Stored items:
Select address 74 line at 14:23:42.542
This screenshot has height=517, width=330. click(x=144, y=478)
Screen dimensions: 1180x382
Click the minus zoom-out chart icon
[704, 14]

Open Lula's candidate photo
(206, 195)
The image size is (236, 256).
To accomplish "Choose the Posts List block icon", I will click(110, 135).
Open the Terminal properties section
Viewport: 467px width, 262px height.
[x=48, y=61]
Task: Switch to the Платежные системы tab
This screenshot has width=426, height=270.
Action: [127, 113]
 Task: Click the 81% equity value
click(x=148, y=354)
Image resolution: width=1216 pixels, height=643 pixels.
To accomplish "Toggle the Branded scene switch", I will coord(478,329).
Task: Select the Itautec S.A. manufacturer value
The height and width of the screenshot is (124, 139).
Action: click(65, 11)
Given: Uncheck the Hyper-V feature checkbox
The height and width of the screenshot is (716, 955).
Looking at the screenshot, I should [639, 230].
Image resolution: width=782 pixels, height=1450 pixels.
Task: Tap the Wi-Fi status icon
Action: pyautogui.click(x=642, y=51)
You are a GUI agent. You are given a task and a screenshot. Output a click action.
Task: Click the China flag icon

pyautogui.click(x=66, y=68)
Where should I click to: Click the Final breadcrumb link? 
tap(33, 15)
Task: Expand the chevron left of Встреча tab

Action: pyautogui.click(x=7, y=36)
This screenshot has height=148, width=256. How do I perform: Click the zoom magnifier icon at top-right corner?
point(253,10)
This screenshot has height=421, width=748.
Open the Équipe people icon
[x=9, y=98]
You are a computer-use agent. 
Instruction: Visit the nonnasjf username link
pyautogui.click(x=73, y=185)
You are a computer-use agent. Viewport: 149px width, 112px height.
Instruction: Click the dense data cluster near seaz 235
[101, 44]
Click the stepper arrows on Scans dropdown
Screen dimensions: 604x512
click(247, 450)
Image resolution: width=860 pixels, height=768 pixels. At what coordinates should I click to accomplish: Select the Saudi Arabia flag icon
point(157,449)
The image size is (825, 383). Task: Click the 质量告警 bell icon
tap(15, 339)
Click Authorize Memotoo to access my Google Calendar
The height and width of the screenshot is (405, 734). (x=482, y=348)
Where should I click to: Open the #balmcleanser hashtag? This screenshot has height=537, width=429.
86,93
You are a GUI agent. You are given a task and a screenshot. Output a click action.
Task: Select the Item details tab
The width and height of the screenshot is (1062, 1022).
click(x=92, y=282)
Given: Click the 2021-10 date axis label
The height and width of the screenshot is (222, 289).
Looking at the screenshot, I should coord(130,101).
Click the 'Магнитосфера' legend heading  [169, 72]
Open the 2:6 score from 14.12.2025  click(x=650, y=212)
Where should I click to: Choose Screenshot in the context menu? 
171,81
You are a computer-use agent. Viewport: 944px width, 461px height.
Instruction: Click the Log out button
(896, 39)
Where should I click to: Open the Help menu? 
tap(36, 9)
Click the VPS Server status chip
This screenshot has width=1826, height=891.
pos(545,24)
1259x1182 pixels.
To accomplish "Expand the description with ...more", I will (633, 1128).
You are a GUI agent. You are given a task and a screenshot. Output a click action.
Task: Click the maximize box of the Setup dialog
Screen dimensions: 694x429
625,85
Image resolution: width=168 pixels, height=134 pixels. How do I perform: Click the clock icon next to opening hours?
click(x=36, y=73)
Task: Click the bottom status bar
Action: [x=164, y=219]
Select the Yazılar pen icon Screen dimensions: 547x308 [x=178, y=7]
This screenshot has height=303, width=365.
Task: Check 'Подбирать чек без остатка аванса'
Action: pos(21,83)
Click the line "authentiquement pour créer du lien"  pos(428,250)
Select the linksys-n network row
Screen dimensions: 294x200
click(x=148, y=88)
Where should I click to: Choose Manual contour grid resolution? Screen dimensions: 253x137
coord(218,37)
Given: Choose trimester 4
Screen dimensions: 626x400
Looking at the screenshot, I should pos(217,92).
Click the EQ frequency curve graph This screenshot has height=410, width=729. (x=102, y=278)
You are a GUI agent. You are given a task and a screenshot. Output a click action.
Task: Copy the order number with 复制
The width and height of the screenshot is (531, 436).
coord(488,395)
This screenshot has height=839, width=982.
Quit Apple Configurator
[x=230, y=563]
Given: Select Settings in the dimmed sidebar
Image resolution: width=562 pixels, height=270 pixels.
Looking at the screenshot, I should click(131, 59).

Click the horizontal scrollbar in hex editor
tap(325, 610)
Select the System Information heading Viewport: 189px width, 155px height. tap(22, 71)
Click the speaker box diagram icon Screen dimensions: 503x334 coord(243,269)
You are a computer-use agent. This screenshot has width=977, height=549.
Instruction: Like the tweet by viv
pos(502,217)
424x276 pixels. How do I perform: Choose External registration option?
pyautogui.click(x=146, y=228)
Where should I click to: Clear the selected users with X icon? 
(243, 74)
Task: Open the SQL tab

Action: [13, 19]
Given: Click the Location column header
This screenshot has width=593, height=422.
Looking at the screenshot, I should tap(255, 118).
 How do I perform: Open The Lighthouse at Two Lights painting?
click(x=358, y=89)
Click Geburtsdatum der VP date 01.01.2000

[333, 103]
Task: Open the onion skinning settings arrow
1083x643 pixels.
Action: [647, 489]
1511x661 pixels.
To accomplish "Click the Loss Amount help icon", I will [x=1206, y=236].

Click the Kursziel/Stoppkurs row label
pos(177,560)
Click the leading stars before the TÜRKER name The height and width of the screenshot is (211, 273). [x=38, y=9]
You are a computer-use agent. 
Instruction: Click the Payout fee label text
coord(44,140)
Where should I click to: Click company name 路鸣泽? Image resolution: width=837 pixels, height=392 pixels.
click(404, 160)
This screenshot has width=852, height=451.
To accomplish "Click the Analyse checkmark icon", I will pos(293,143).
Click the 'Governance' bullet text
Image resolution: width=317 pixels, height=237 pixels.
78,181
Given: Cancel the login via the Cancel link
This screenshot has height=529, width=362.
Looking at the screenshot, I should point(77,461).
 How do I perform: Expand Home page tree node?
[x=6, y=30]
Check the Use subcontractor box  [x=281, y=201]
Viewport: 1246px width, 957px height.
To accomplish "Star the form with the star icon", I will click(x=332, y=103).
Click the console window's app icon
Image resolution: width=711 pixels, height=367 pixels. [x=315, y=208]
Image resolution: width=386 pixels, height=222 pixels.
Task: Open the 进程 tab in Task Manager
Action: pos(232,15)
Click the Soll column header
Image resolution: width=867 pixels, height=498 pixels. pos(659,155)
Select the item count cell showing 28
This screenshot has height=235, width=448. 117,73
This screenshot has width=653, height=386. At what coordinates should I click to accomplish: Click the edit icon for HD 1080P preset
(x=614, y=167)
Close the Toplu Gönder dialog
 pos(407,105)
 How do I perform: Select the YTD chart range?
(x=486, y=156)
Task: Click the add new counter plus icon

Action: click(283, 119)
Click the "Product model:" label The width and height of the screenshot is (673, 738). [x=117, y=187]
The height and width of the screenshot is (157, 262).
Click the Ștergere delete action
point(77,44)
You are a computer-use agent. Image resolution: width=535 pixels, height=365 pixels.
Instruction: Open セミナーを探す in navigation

**TASK ITEM**
Each line above is to be reproduced exactly.

**THE ANSWER**
Select address 74 line at 14:23:42.542
This screenshot has height=517, width=330. click(x=144, y=478)
Screen dimensions: 1180x382
Click the minus zoom-out chart icon
[704, 14]

Open Lula's candidate photo
(206, 195)
The image size is (236, 256).
To accomplish "Choose the Posts List block icon", I will click(110, 135).
Open the Terminal properties section
Viewport: 467px width, 262px height.
[x=48, y=61]
Task: Switch to the Платежные системы tab
This screenshot has width=426, height=270.
Action: [127, 113]
 Task: Click the 81% equity value
click(x=148, y=354)
Image resolution: width=1216 pixels, height=643 pixels.
To accomplish "Toggle the Branded scene switch", I will coord(478,329).
Task: Select the Itautec S.A. manufacturer value
The height and width of the screenshot is (124, 139).
Action: click(65, 11)
Given: Uncheck the Hyper-V feature checkbox
The height and width of the screenshot is (716, 955).
Looking at the screenshot, I should [639, 230].
Image resolution: width=782 pixels, height=1450 pixels.
Task: Tap the Wi-Fi status icon
Action: pyautogui.click(x=642, y=51)
You are a GUI agent. You are given a task and a screenshot. Output a click action.
Task: Click the China flag icon

pyautogui.click(x=66, y=68)
Where should I click to: Click the Final breadcrumb link? 
tap(33, 15)
Task: Expand the chevron left of Встреча tab

Action: pyautogui.click(x=7, y=36)
This screenshot has height=148, width=256. How do I perform: Click the zoom magnifier icon at top-right corner?
point(253,10)
This screenshot has height=421, width=748.
Open the Équipe people icon
[x=9, y=98]
You are a computer-use agent. 
Instruction: Visit the nonnasjf username link
pyautogui.click(x=73, y=185)
You are a computer-use agent. Viewport: 149px width, 112px height.
Instruction: Click the dense data cluster near seaz 235
[101, 44]
Click the stepper arrows on Scans dropdown
Screen dimensions: 604x512
click(247, 450)
Image resolution: width=860 pixels, height=768 pixels. At what coordinates should I click to accomplish: Select the Saudi Arabia flag icon
point(157,449)
The image size is (825, 383). Task: Click the 质量告警 bell icon
tap(15, 339)
Click Authorize Memotoo to access my Google Calendar
The height and width of the screenshot is (405, 734). (x=482, y=348)
Where should I click to: Open the #balmcleanser hashtag? This screenshot has height=537, width=429.
86,93
You are a GUI agent. You are given a task and a screenshot. Output a click action.
Task: Select the Item details tab
The width and height of the screenshot is (1062, 1022).
click(x=92, y=282)
Given: Click the 2021-10 date axis label
The height and width of the screenshot is (222, 289).
Looking at the screenshot, I should coord(130,101).
Click the 'Магнитосфера' legend heading  [169, 72]
Open the 2:6 score from 14.12.2025  click(x=650, y=212)
Where should I click to: Choose Screenshot in the context menu? 
171,81
You are a computer-use agent. Viewport: 944px width, 461px height.
Instruction: Click the Log out button
(896, 39)
Where should I click to: Open the Help menu? 
tap(36, 9)
Click the VPS Server status chip
This screenshot has width=1826, height=891.
pos(545,24)
1259x1182 pixels.
To accomplish "Expand the description with ...more", I will (633, 1128).
You are a GUI agent. You are given a task and a screenshot. Output a click action.
Task: Click the maximize box of the Setup dialog
Screen dimensions: 694x429
625,85
Image resolution: width=168 pixels, height=134 pixels. How do I perform: Click the clock icon next to opening hours?
click(x=36, y=73)
Task: Click the bottom status bar
Action: [x=164, y=219]
Select the Yazılar pen icon Screen dimensions: 547x308 [x=178, y=7]
This screenshot has height=303, width=365.
Task: Check 'Подбирать чек без остатка аванса'
Action: pos(21,83)
Click the line "authentiquement pour créer du lien"  pos(428,250)
Select the linksys-n network row
Screen dimensions: 294x200
click(x=148, y=88)
Where should I click to: Choose Manual contour grid resolution? Screen dimensions: 253x137
coord(218,37)
Given: Choose trimester 4
Screen dimensions: 626x400
Looking at the screenshot, I should pos(217,92).
Click the EQ frequency curve graph This screenshot has height=410, width=729. (x=102, y=278)
You are a GUI agent. You are given a task and a screenshot. Output a click action.
Task: Copy the order number with 复制
The width and height of the screenshot is (531, 436).
coord(488,395)
This screenshot has height=839, width=982.
Quit Apple Configurator
[x=230, y=563]
Given: Select Settings in the dimmed sidebar
Image resolution: width=562 pixels, height=270 pixels.
Looking at the screenshot, I should click(131, 59).

Click the horizontal scrollbar in hex editor
tap(325, 610)
Select the System Information heading Viewport: 189px width, 155px height. tap(22, 71)
Click the speaker box diagram icon Screen dimensions: 503x334 coord(243,269)
You are a computer-use agent. This screenshot has width=977, height=549.
Instruction: Like the tweet by viv
pos(502,217)
424x276 pixels. How do I perform: Choose External registration option?
pyautogui.click(x=146, y=228)
Where should I click to: Clear the selected users with X icon? 
(243, 74)
Task: Open the SQL tab

Action: [13, 19]
Given: Click the Location column header
This screenshot has width=593, height=422.
Looking at the screenshot, I should tap(255, 118).
 How do I perform: Open The Lighthouse at Two Lights painting?
click(x=358, y=89)
Click Geburtsdatum der VP date 01.01.2000

[333, 103]
Task: Open the onion skinning settings arrow
1083x643 pixels.
Action: [647, 489]
1511x661 pixels.
To accomplish "Click the Loss Amount help icon", I will [x=1206, y=236].

Click the Kursziel/Stoppkurs row label
pos(177,560)
Click the leading stars before the TÜRKER name The height and width of the screenshot is (211, 273). [x=38, y=9]
You are a computer-use agent. 
Instruction: Click the Payout fee label text
coord(44,140)
Where should I click to: Click company name 路鸣泽? Image resolution: width=837 pixels, height=392 pixels.
click(404, 160)
This screenshot has width=852, height=451.
To accomplish "Click the Analyse checkmark icon", I will pos(293,143).
Click the 'Governance' bullet text
Image resolution: width=317 pixels, height=237 pixels.
78,181
Given: Cancel the login via the Cancel link
This screenshot has height=529, width=362.
Looking at the screenshot, I should point(77,461).
 How do I perform: Expand Home page tree node?
[x=6, y=30]
Check the Use subcontractor box  [x=281, y=201]
Viewport: 1246px width, 957px height.
To accomplish "Star the form with the star icon", I will click(x=332, y=103).
Click the console window's app icon
Image resolution: width=711 pixels, height=367 pixels. [x=315, y=208]
Image resolution: width=386 pixels, height=222 pixels.
Task: Open the 进程 tab in Task Manager
Action: pos(232,15)
Click the Soll column header
Image resolution: width=867 pixels, height=498 pixels. pos(659,155)
Select the item count cell showing 28
This screenshot has height=235, width=448. 117,73
This screenshot has width=653, height=386. At what coordinates should I click to accomplish: Click the edit icon for HD 1080P preset
(x=614, y=167)
Close the Toplu Gönder dialog
 pos(407,105)
 How do I perform: Select the YTD chart range?
(x=486, y=156)
Task: Click the add new counter plus icon

Action: click(283, 119)
Click the "Product model:" label The width and height of the screenshot is (673, 738). [x=117, y=187]
The height and width of the screenshot is (157, 262).
Click the Ștergere delete action
point(77,44)
You are a computer-use agent. Image resolution: width=535 pixels, height=365 pixels.
Instruction: Open セミナーを探す in navigation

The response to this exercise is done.